Portrait : Igor Bogdanoff, jumeau parfait de Grichka, jusque dans la mort
©Igor Bogdanoff en 2018, à Paris, lors du défilé "Freak Show" de Jean-Paul Gaultier. (Photo by LUCAS BARIOULET / AFP)
Igor Bogdanoff, jumeau parfait de Grichka, est mort six jours après lui, mettant fin à la saga de ces stars "intergalactiques", révélées par leur émission télé d'anticipation dans les années 1980 avant d'être mises en cause notamment sur la crédibilité de leurs travaux scientifiques.

Tous deux étaient hospitalisés depuis décembre.

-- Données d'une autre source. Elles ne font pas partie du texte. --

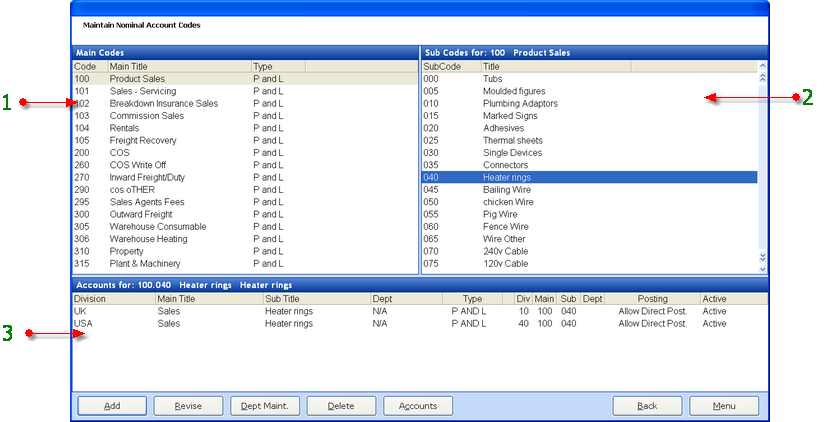Viewport: 828px width, 422px height.
Task: Open Dept Maint. button
Action: [x=265, y=406]
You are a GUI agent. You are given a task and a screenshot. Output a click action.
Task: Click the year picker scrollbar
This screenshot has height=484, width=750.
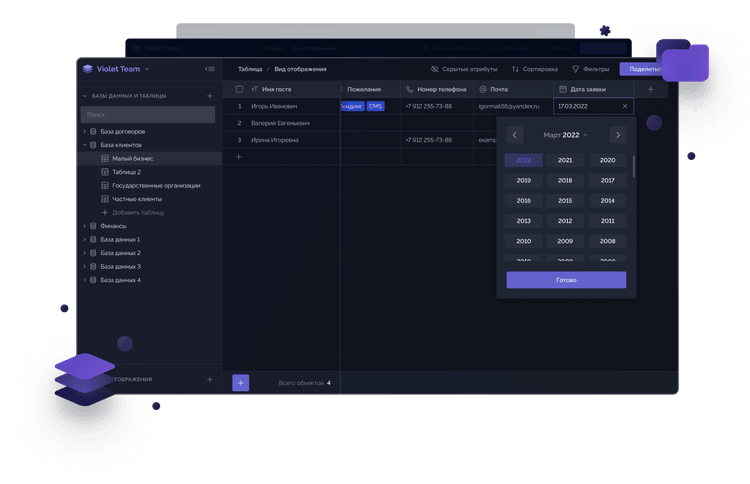coord(635,168)
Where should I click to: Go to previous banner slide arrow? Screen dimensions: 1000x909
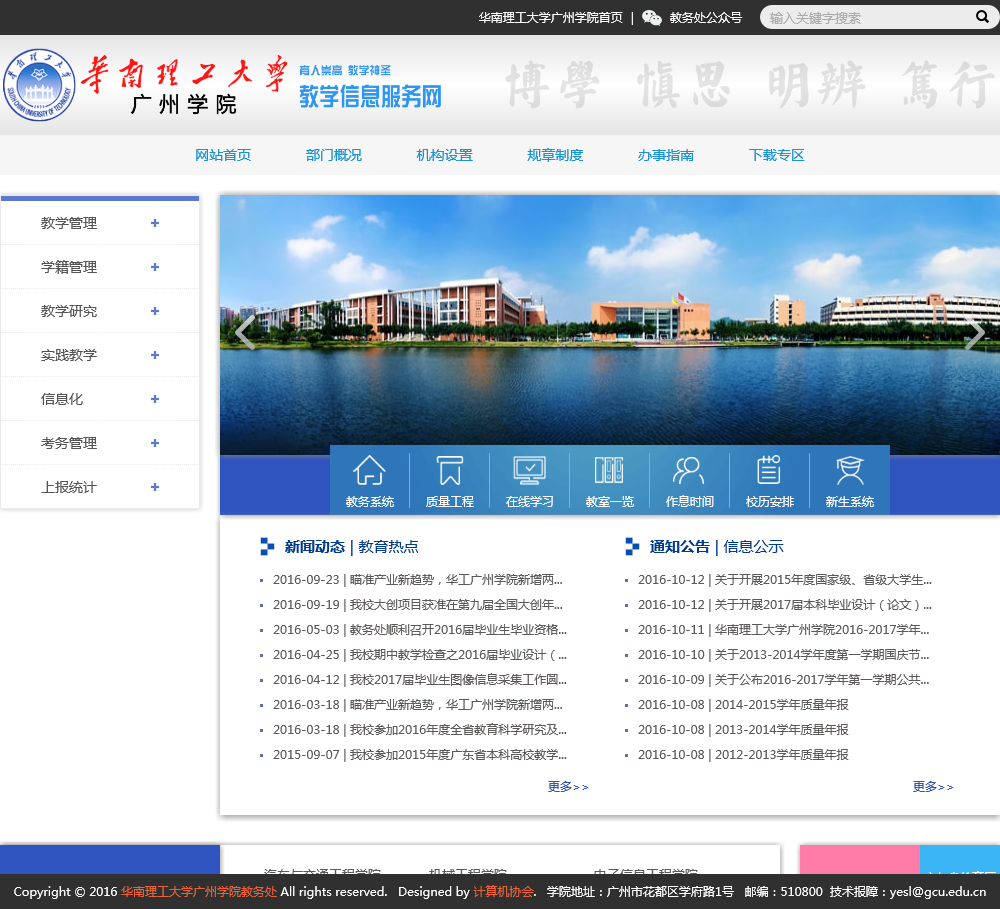245,334
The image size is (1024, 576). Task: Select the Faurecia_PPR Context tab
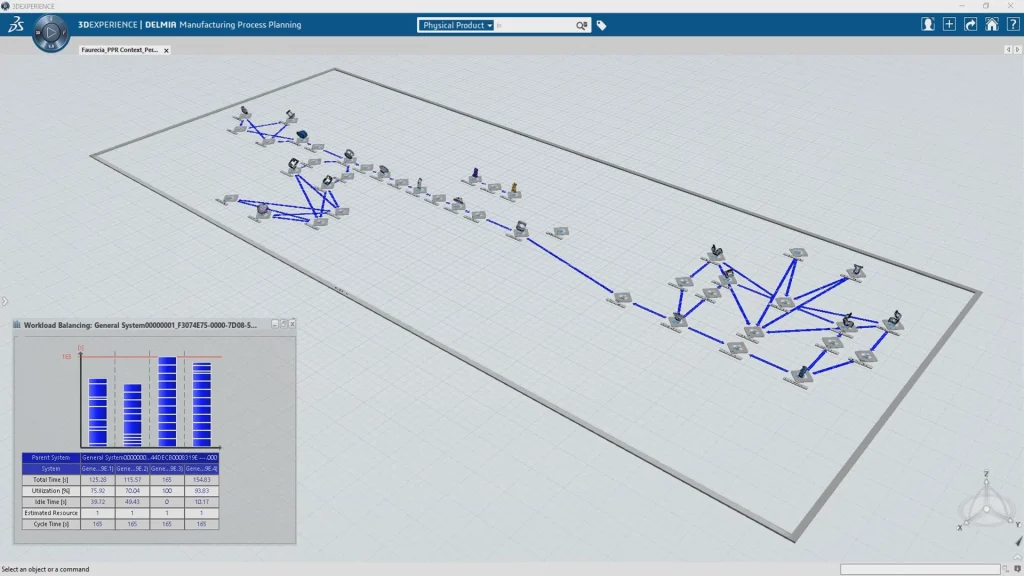click(x=118, y=49)
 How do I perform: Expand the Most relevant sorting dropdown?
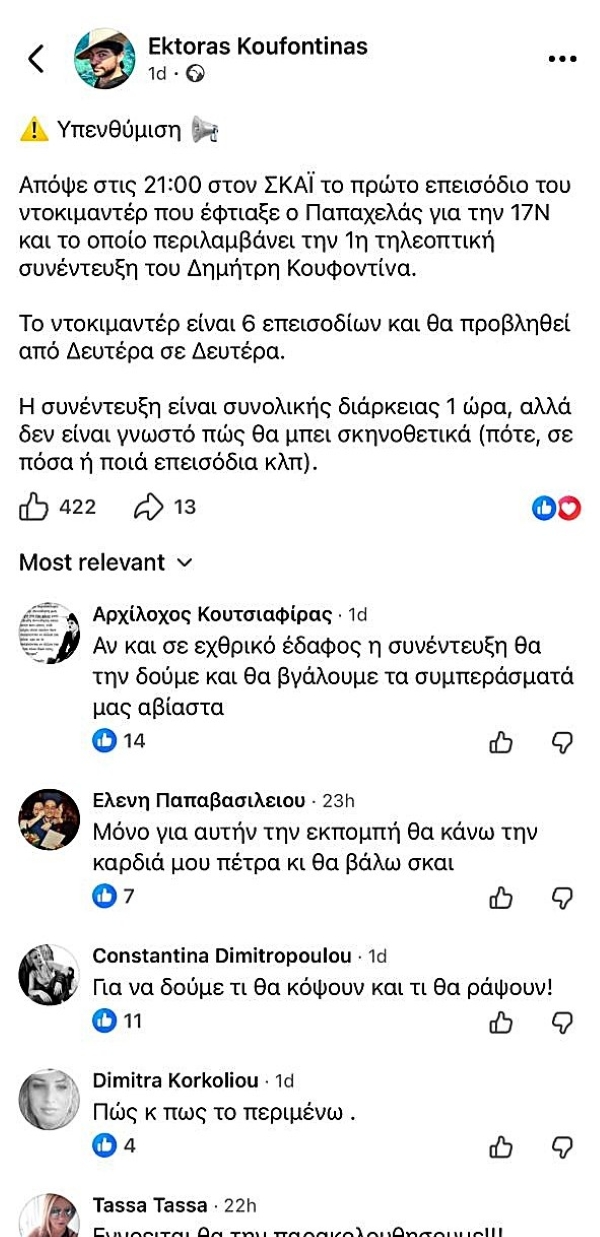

Si des proches de Grichka se sont refusés jusqu'ici à révéler les causes de son décès, d'autres avaient assuré qu'il n'était pas vacciné et qu'il était mort du Covid-19. La famille d'Igor a indiqué pour sa part qu'il était "parti vers la lumière".

Moqués par les humoristes, les frères surprenaient ces dernières années par la transformation de leur aspect physique, notamment au niveau du menton. "Nous revendiquons d'avoir une gueule d'extraterrestres", affirmaient-ils en 2010, sans autres détails.

Peu de choses distinguaient, en apparence, Igor de son jumeau Grichka, si ce n'est des joues plus rebondies pour le premier et une silhouette plus longiligne pour le second.

Dans leur vie privée, là où Grichka était resté célibataire et sans enfants, Igor en avait eu six, de plusieurs unions.

Ils partageaient en tout cas la conviction affichée d'une supériorité intellectuelle. "A 11 ans, nous avons passé des tests qui nous ont appris que nous faisons partie des 0,01% de la population ayant un quotient intellectuel supérieur à 190", avait affirmé Grichka.

"Le cas est rare mais nous sommes investis de tous les avantages des jumeaux - une résonance physique, intellectuelle et morale - sans l'inconvénient majeur que l'un installe son gouvernement sur l'autre", ajoutait-il.

Leur origine a longtemps été nimbée d'un mystère soigneusement cultivé. Nés dans le village de Saint-Lary (Gers) le 29 août 1949, leur père serait un artiste peintre russe d'origine tatare, leur mère la fille naturelle d'une aristocrate autrichienne.

Ils sont élevés par des précepteurs au milieu des 15.000 ouvrages en français, russe, anglais ou allemand de la bibliothèque familiale.

Les extraterrestres et deux thèses


Les jumeaux doivent leur notoriété à "Temps X", une émission d'anticipation qui courra sur TF1 de 1979 jusqu'en 1987. Evoluant dans un décor de vaisseau spatial avec leurs combinaisons futuristes, leur léger accent russe et leur regard au laser, ils parlent du train du futur, d'intelligence artificielle, d'astronomie ou d'OVNIS. Et conquièrent de nombreux spectateurs, enfants et adolescents pour beaucoup - ce qui explique leur notoriété actuelle auprès des quadra et des quinquagénaires.

Tout le monde n'est pas fan, loin s'en faut. Le magazine L'Express ironise en 1985 sur "ces clones de cirque qui ont inventé le look sanisette, asexué".

Quant ils abandonnent leur émission, c'est pour écrire des ouvrages de vulgarisation (sous le nom de Bogdanov depuis le début des années 1990) comme "Dieu et la science", entretien avec le philosophe Jean Guitton (1991). Ce qui leur vaut une accusation de plagiat par l'astrophysicien américain Trinh Xuan Thuan.

Ils reviennent à la télé après l'an 2000 avec plusieurs émissions, notamment sur les extraterrestres. En 2008, ils présentent sur France 2 "Science X" mais le programme est vite arrêté.

Entretemps, ils se sont lancés dans des études débouchant sur une thèse de mathématiques pour Grichka en 1999 et de physique pour Igor en 2002.

S'ensuit une polémique sur la valeur de ces travaux, d'autant qu'ils se prévalaient du titre de "docteur" avant même d'avoir passé leurs thèses.

En 2010, l'hebdomadaire Marianne publie des extraits d'un rapport du CNRS selon lequel ces thèses - et d'autres articles - n'ont "pas de valeur scientifique". Marianne sera condamné pour diffamation en 2014 mais, peu après, les frères seront en revanche déboutés d'une action engagée auprès du tribunal administratif de Paris contre le CNRS.

D'une manière générale, il ressort que leurs travaux n'étaient pas des canulars mais juste de faible valeur. Les intéressés s'estimaient traités injustement par une communauté scientifique qui aurait eu du mal à supporter leur statut de personnalités médiatiques et de vulgarisateurs à succès.